I remember when I was a kid. December 23rd, always. That was the day, never fail, that we would cap off our fall semester, for TWO WHOLE WEEKS until the middle of the first week of January, when I’d return, with the other rugrats, to the doldrums of the classroom.
Now, we weren’t rich, weren’t upper-middle-class, just hard working folk that had enough to cover what we needed and then just a little bit more. I never had the latest, most expensive toys that come from the time-honored tradition of Parents Gone Wild on Black Friday that carries over to this new generation. No, I say, my parents went not for the latest fad for me, but in the unique and interesting thing that none of the other kids had.

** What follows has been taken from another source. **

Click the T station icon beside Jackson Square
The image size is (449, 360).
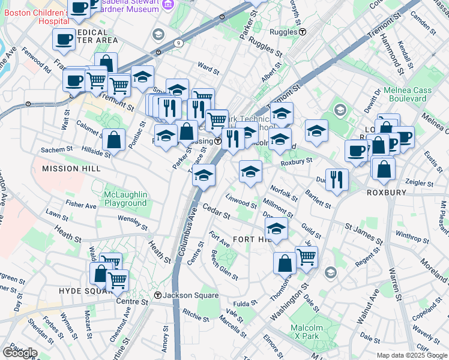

On Christmas Day, I sat giddy, surrounded by what was always the coolest collection of childhood curiosities, and, aside from playing with them, I couldn’t wait to show the toys off to my friends.
Of course, we lived on the wrong side of the tracks (not really, but we were separated from our village and lived on its edge.) So I had to wait. All of this magic under the tree, and I was forced, through circumstance, to sit on my hands.
This is short story writing. You spend days in anticipation, and, like my parents, try to find that unique thing, pouring your heart through your mind through your fingers to a page or screen and at some point, you’ve created something that you want to show to everyone you see. But you can’t. It’s not like you’ll ruin it, or spoil it. It’s just that–and this is lesson #1 in being a writer–people have limited amounts of time. Someone who reads every story you write as soon as you write them is a rare treasure. 90% of your friends will read it. 10% of those people will actually read it, and 10% of those people might get back to you the next time they see you. Don’t hate the players; life’s hectic.
Mostly, people, if they read it, will read it when it’s published somewhere. And getting a story published takes time. You have to pick a spot, lookout for open submissions, etc.–even a good writer has to sit on their hands for a while.
So, moral of the story: if you see a writer who looks like they just landed a half-court shot, but no one saw it, they probably just finished a kickass short story.